Struck By Bicyclist, A Blind Marathoner Vows To Run In November
02/28/2013 - 16:15
Richard Bernstein
Richard Bernstein
Richard Bernstein

I’ve never believed in allowing my disability to define who I am as a person. From the moment I was born, I’ve lived my life not knowing what the people and things that surround me look like. I am blind. What some consider a curse, I consider to be a blessing, because my disability has given me the ability to perceive and experience life in ways that those born with the ability to see cannot. Being blind is all I’ve ever known, so I’ve only had but one choice in life: adapt or fail to survive.

I’ll never go so far as to say that living without the ability to see has been easy. But life itself isn’t easy, for either sighted or non-sighted people. Life has been a struggle, but through adversity and struggle, passion emerges. My two passions in life are the law and athletics. As a disability rights attorney, I have dedicated my life to representing people with disabilities who otherwise don’t have the means and resources necessary to have their voice heard. My other passion is my love for athletic competition. I have been blessed to complete 17 marathons and the full Iron Man triathlon (2.4 mile swim, 112 mile bike ride, 26.2 mile run, completed consecutively, without break). My passion for athletics is insatiable.

Yet it wasn’t until this past summer that I came to realize how fragile life can be. One Monday morning in August, I was training for my eighteenth marathon in my favorite place to train: Central Park. While in the pedestrian lane, I was suddenly struck from behind by what I later came to find out was a bicycle that, according to the police report, was traveling at a speed in excess of 30 miles per hour downhill. I was rushed to the trauma center at nearby Mount Sinai Hospital where it was determined that I had suffered a shattered pelvis and hip. Once an Iron Man, I suddenly felt bound by the “iron walls” of the hospital room where I spent over the weeks recovering.

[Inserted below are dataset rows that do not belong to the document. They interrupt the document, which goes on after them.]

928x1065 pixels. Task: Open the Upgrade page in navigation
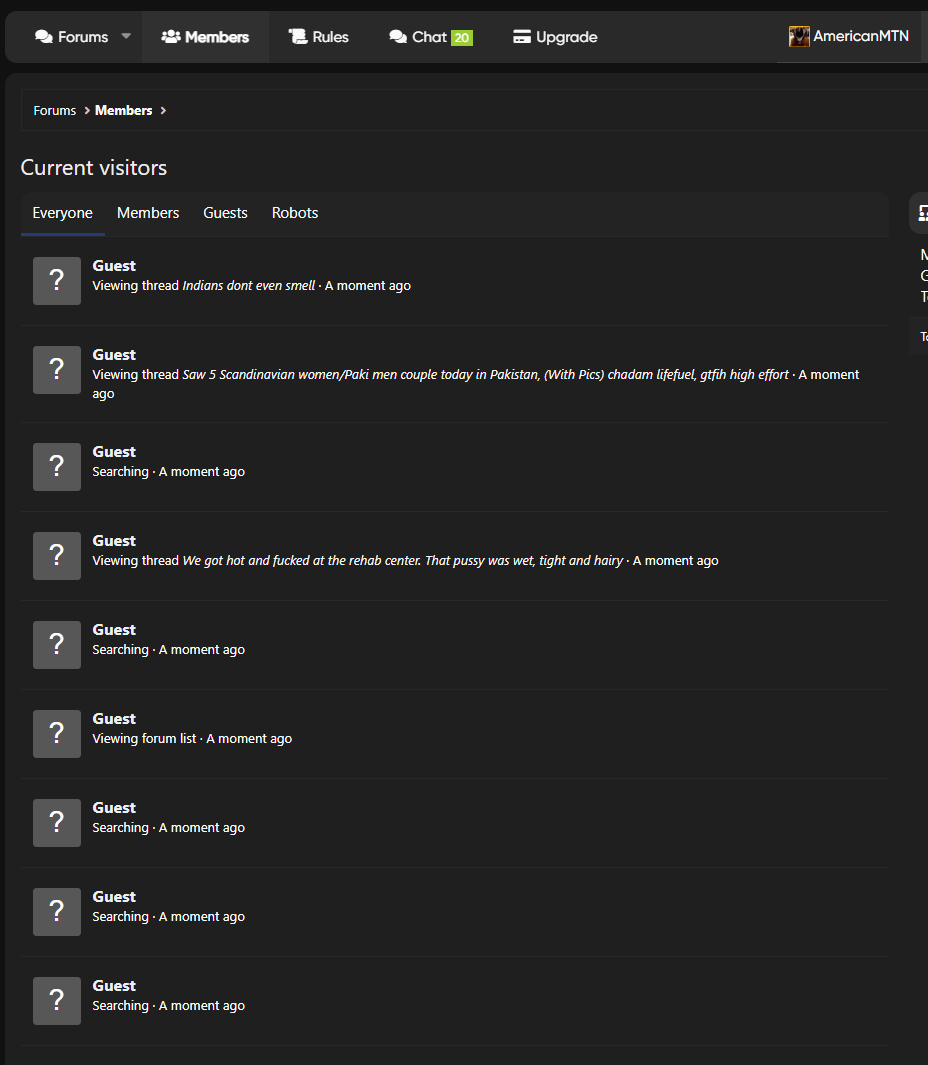coord(566,37)
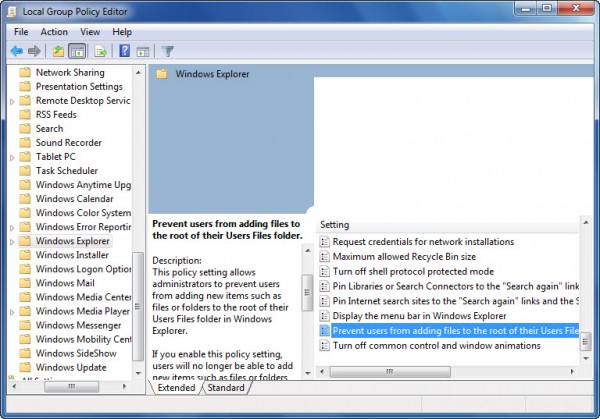Viewport: 600px width, 419px height.
Task: Switch to the Standard tab
Action: pos(226,388)
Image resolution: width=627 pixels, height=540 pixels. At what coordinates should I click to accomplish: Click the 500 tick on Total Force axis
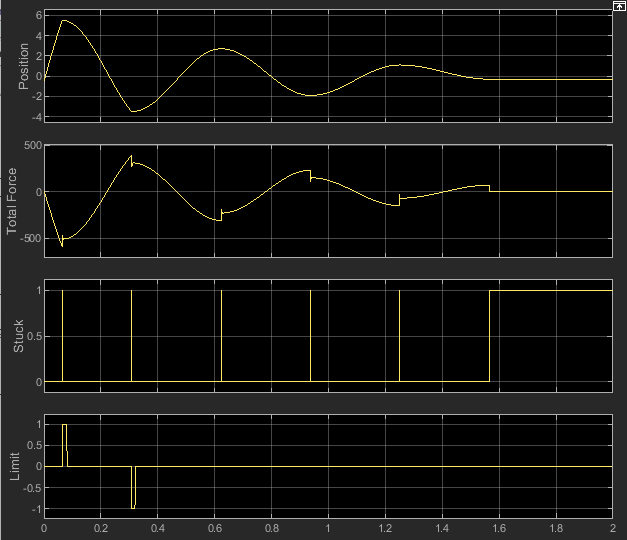pyautogui.click(x=29, y=146)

As I began my recovery at Mount Sinai Hospital during the first day I was there, I remember feeling helpless for the first time in my life. Overcoming my inability to see was a struggle that I had spent my entire life learning to deal with, but in the single moment of time that I was struck by the cyclist in Central Park, I was stripped of my independence and thus my life as I knew it. I no longer could eat, bathe, go to the bathroom, or change without the help of staff at Mount Sinai Hospital. It was at this time that Hashem came to my aid.

If not for the incredible support and outpouring of love from the Jewish community of Manhattan, and the unceasing care and concern of the nurses, doctors and staff of Mount Sinai Hospital, I would not have recovered the way I did. Every single day, for ten weeks, visitors streamed into my hospital room to share prayers and encouraging words. I celebrated Shabbos every week. I fight with chronic pain every day, and my journey to a full recovery has only just begun, but I have made tremendous progress thanks to my community, caregivers and the guiding hand of Hashem. I will push forward every day until I am fully recovered, upon which I will cross the finish line and complete the 2013 ING New York City Marathon.

Richard Bernstein is an American lawyer, practicing at The Law Offices of Sam Bernstein. He is also an adjunct professor at the University of Michigan. He has been classified as legally blind since birth due to retinitis pigmentosa. Bernstein received his juris doctorate degree from Northwestern University School of Law in 1999. Licensed to practice in Michigan and New York, much of his work has focused on protecting the rights of people with disabilities.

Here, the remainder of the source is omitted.